US Government Shutdown Missing Key Negotiations

A furloughed federal worker, who did not wish to be identified, holds out a sign to passing traffic on Pennsylvania Avenue in Washington, D.C., Oct. 2, 2013.
A furloughed federal worker, who did not wish to be identified, holds out a sign to passing traffic on Pennsylvania Avenue in Washington, D.C., Oct. 2, 2013.
VOA News
Unlike recent American financial showdowns, the two-day partial U.S. government shutdown has been marked by a notable absence of high-level negotiations to try to resolve it, although that could be ending.

President Barack Obama has summoned congressional leaders for a late afternoon meeting Wednesday to discuss the stalemate that has left 800,000 government workers furloughed, halted many government services and closed 400 national parks and monuments.

As the United States sought to defuse earlier government funding issues, Obama, a Democrat in the fifth year of his presidency, met regularly with Speaker John Boehner, leader of the Republican-controlled House of Representatives.
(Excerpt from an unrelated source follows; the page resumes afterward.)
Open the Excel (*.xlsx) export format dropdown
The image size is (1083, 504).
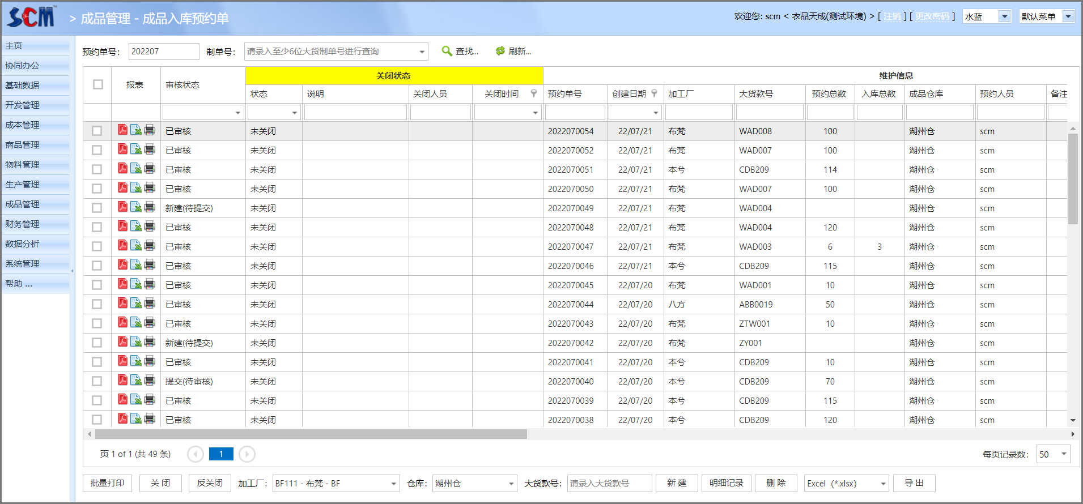tap(882, 484)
They sought to craft a grand bargain on government spending and taxation, but ultimately were unsuccessful as their supporters balked at various terms they were discussing.

At the end of 2012, however, Vice President Joe Biden and Republican Senate Minority Leader Mitch McConnell successfully negotiated a pact to avert widespread tax increases for most American workers, while allowing taxes to increase for some of the country's wealthiest people.

How The Shutdown is Affecting Services

  • About 800,000 federal workers furloughed
  • The military's 1.4 million active-duty personnel remain on duty, their paychecks delayed
  • NASA is furloughing almost all its employees
  • Air traffic controllers and screeners staying on the job
  • Federal courts continue to operate
  • Mail deliveries continue since U.S. Postal Service is not funded by tax dollars
  • Most Homeland Security employees continue to work
  • Most veterans' services continue because they are funded in advance
  • National Parks and Smithsonian museums closing
This week, however, U.S. political leaders have traded barbs over responsibility for the shutdown, each blaming the other for the first government work stoppage in 17 years.

One presidential scholar, government professor John Gilmour at the College of William and Mary in the mid-Atlantic state of Virginia, said the shutdown has been provoked by Republicans. They are seeking to halt or delay implementation of Obama's signature legislative achievement, the 2010 health care reforms popularly known in the U.S. as Obamacare, in exchange for approving a new spending plan for government agencies. Obama and Democrats are continuing to defend the law.

Gilmour said the two chief U.S. political parties were more polarized than ever, with little political pressure to compromise.

"The Republican party is much more cohesively conservative, and the Democratic party is much more cohesively Democratic, liberal than ever before," he said.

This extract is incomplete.